Generation of the results: Once the model is trained, it is used to predict a score for every gene in the network. The results also include the similarity of thousands of pre-trained process/pathway- and disease-gene models to the custom-trained model, and a visualization of the network connectivity of the top-ranked genes.

For more detailed information on the machine learning model see (22) and the Supplemental Material.

RESULTS

The GenePlexus web-server returns a number of useful results that can either be downloaded as one compressed (zip) file or individually in multiple useful formats. The results page can be navigated through a number of tabs, and the parameters used to generate the results as well as the cross-validation results are displayed at the top of each tab.

Predicted gene associations

The main result returned is the predicted functional similarity of every gene contained in the selected network to the user-supplied input list. The first three columns give details on the genes with hyperlinks to NCBI gene pages with more information. The last four columns provide the following information:

Probability: The predicted probability from the logistic regression model.
Training-Label: The label of the gene used during training with P: positive, N: negative and U: unused.
Known/Novel: Positive genes are considered ‘Known’ and negative genes and genes unused during training are considered ‘Novel’.
Rank: Provides the ranking of the gene based on its predicted probability.

These results are returned as a searchable table that is originally sorted by predicted probability. For example, the user can display just the scores for the ‘Novel’ genes by typing ‘Novel’ into the search box above the table.

Model interpretability

In web-servers that provide a similar service, if interpretability of the results is offered, it is done so in the form of biological processes (or other curated gene sets) enriched in the user-supplied gene set with the addition of predicted genes. As gene set enrichment is easily accessible through dozens of web-servers and software packages, we instead provide the user with some interpretation of the custom-trained machine learning model.

We accomplish this by comparing the model trained on the user-supplied gene set to thousands of models pre-trained using known gene sets corresponding to biological processes from the Gene Ontology and diseases from DisGeNet. These pre-trained models are built using the same network, feature, and negative gene set collection used to train the custom model trained on the user-supplied gene set. For detailed information on how the similarity score is calculated, see the Supplemental Material. We highlight that this feature is unique to GenePlexus.
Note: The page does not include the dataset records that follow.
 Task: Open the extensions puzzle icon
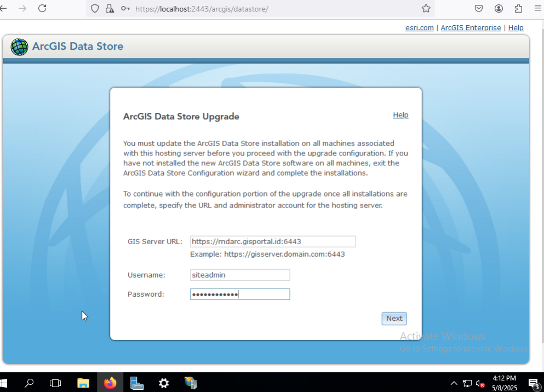click(x=518, y=9)
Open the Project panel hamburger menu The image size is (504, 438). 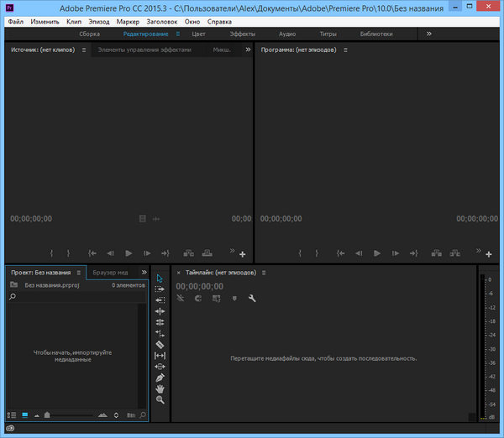(x=79, y=273)
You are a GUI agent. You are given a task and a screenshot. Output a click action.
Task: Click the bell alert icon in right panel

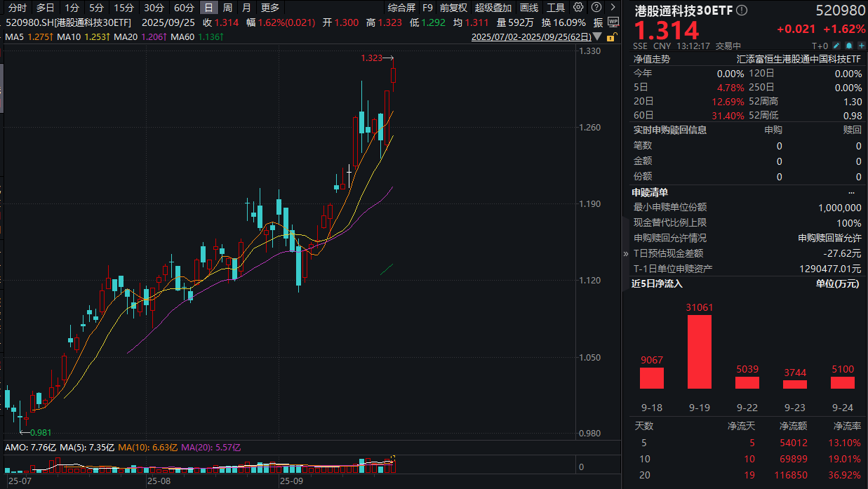pos(849,45)
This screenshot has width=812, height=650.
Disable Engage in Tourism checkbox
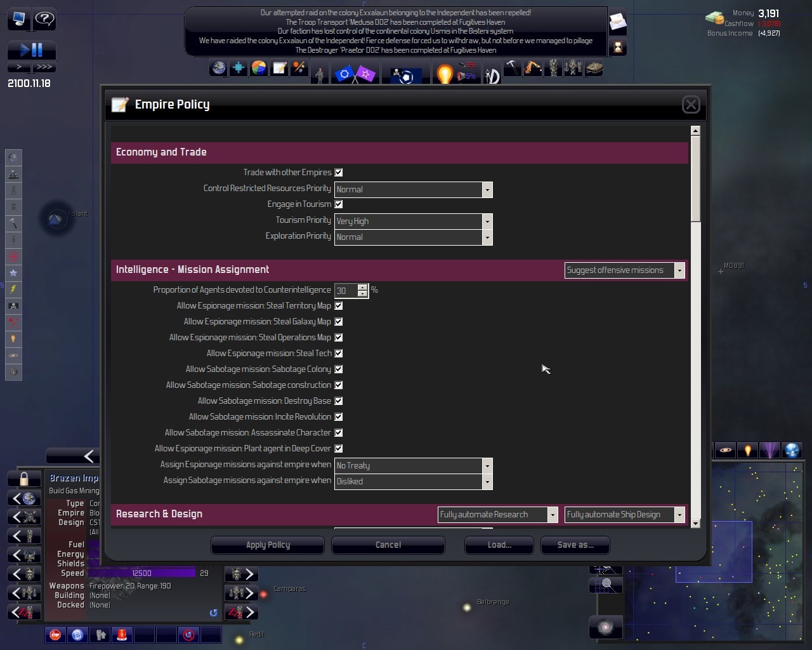tap(339, 204)
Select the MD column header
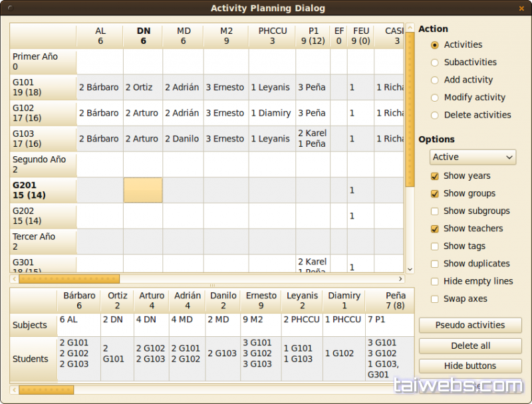 click(184, 36)
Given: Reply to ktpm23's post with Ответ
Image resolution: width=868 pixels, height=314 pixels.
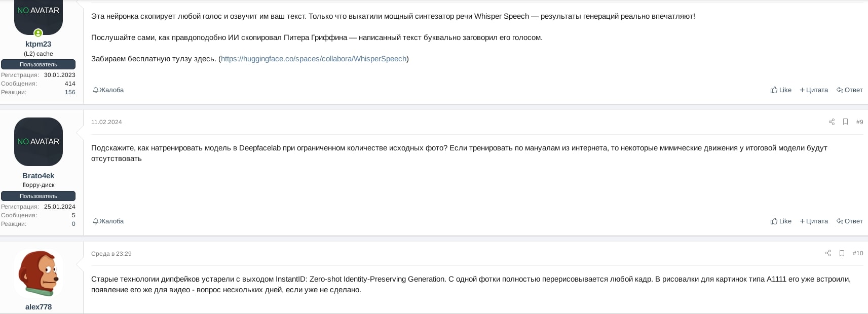Looking at the screenshot, I should (850, 90).
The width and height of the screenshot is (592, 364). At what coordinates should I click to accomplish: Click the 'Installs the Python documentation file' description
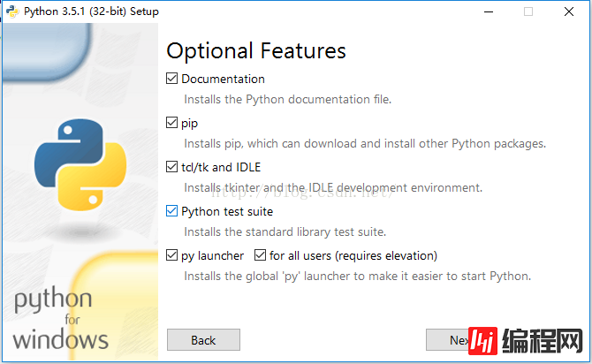point(287,99)
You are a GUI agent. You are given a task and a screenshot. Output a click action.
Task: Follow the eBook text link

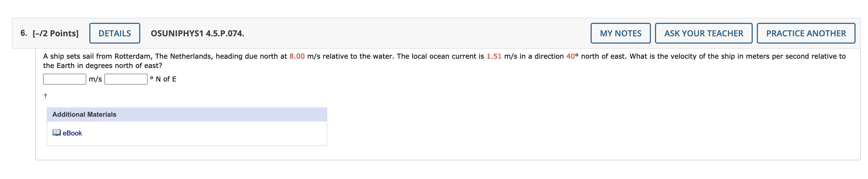72,133
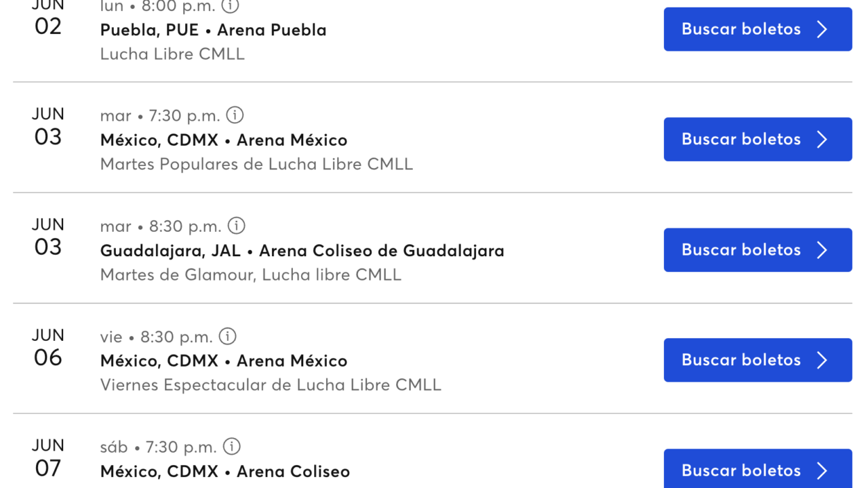Screen dimensions: 868x488
Task: Select Viernes Espectacular de Lucha Libre CMLL text
Action: 271,385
It provides a very network-specific interpretation of the trained model that relies on data generated using >10 000 computational hours on high-memory nodes.

There are two tabs that show the most similar models trained on biological process (Gene Ontology) and disease (DisGeNet) gene sets. In each tab, the first two columns in the table are the ID and long-form name of the known gene set along with a hyperlink to more information. The last two columns contain the similarity to the user's custom-trained model and the rank.
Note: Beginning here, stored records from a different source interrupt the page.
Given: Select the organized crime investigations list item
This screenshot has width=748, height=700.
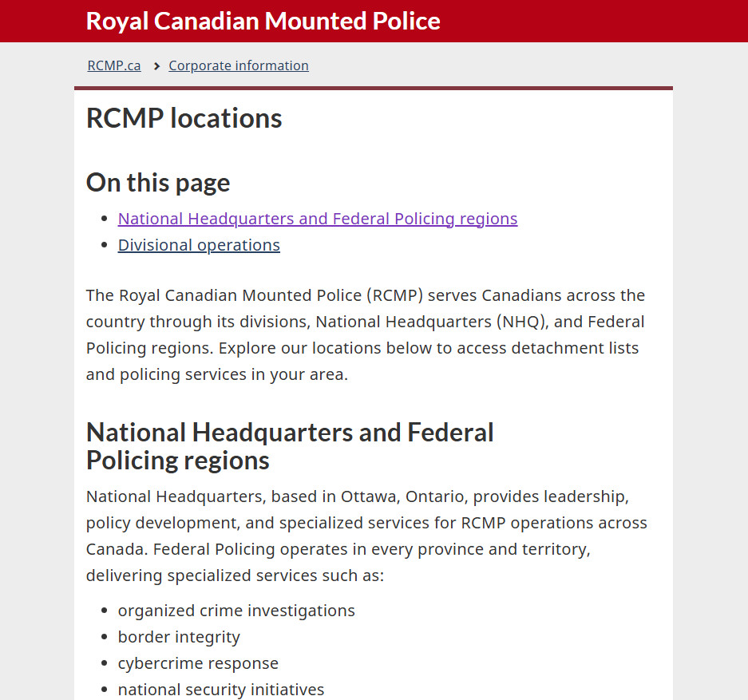Looking at the screenshot, I should [x=236, y=611].
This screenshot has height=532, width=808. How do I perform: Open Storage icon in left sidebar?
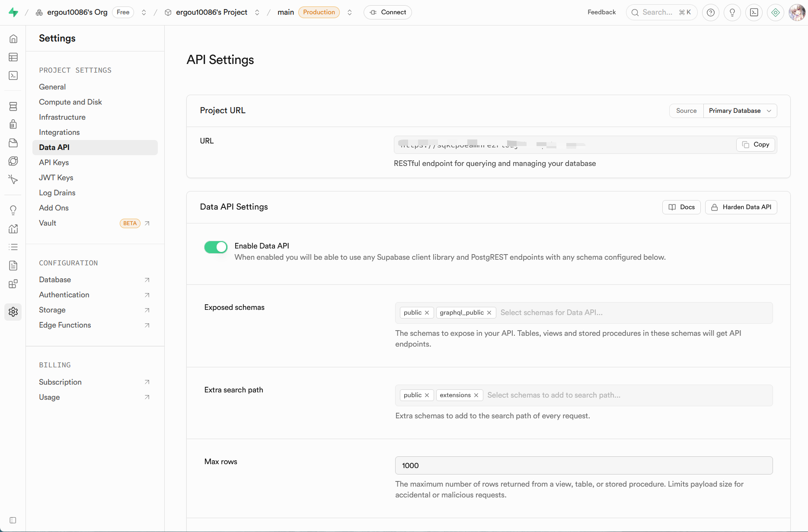coord(13,143)
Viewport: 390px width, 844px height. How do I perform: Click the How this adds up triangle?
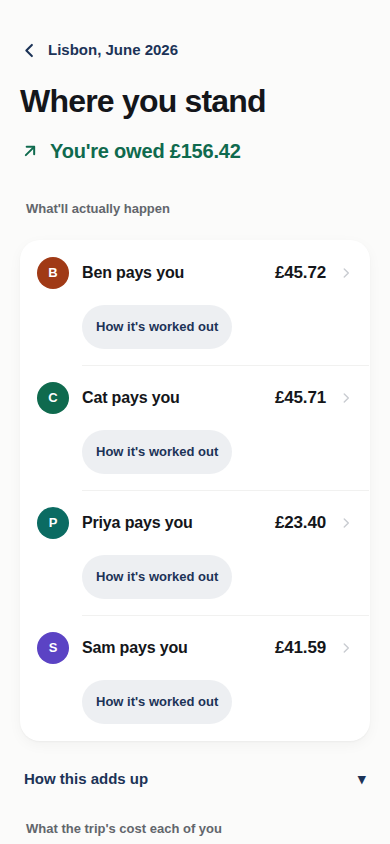[362, 779]
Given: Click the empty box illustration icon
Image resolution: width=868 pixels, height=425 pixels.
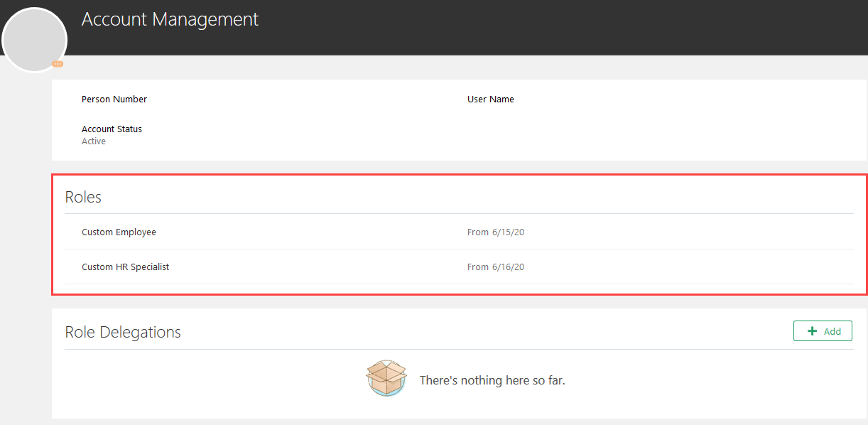Looking at the screenshot, I should pos(386,377).
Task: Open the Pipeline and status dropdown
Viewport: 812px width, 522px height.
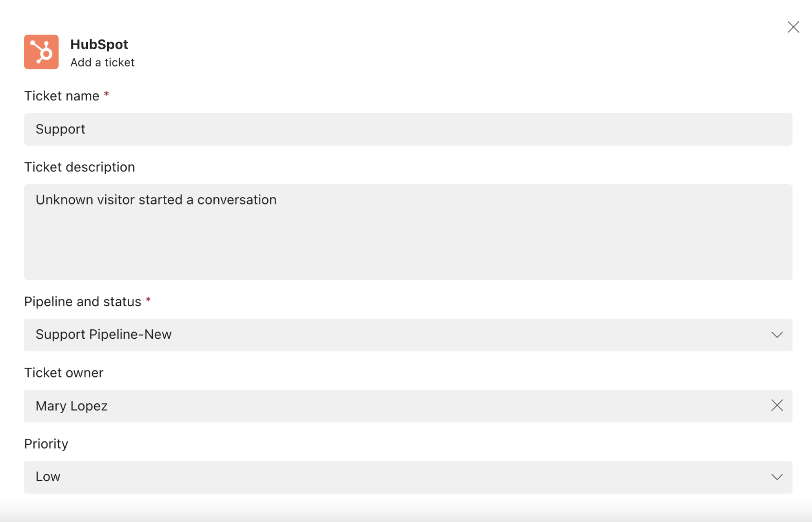Action: point(407,335)
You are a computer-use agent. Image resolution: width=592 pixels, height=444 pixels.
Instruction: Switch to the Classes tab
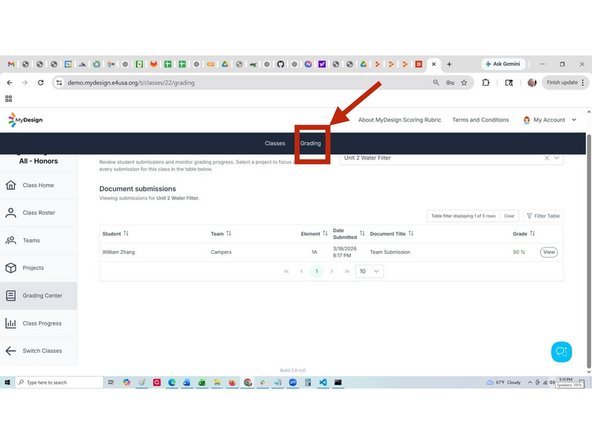pos(275,143)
The tables that contain the predicted gene association scores or the similarity to pre-trained models only include the top 500 entries. This is done to increase the speed in which the user can load and interact with these tables. At any point, the user can easily download the full results, which contain >17k gene predictions and similarities to thousands of known gene sets.

Network graph

Finally, the top gene predictions are also visualized in the context of the original network that was used to train the model. The user can directly change the number of nodes (up to a maximum of 50) or view nodes based on a prediction probability threshold. The set of edges that are displayed can also be changed by setting an edge weight threshold. Individual nodes can be dragged to specific positions and the entire network can be panned and zoomed. Upon clicking on a node, a list of information about that node is supplied.

WEB-SERVER IMPLEMENTATION

The web-server is implemented using services on the Microsoft Azure cloud platform. The front end is a low resource service that allows the user to upload genes and select parameters, and was written using the microframework Flask. When a job is submitted, the web-server automatically creates a high-resource containerized instance in Azure that contains a Docker version of the source code needed to train the model and generate the results. Once the job is complete, this container is automatically deleted. The ability of the web-server to automatically create and delete these high-resource containers on-demand allows it to simultaneously train numerous machine learning models at minimal costs.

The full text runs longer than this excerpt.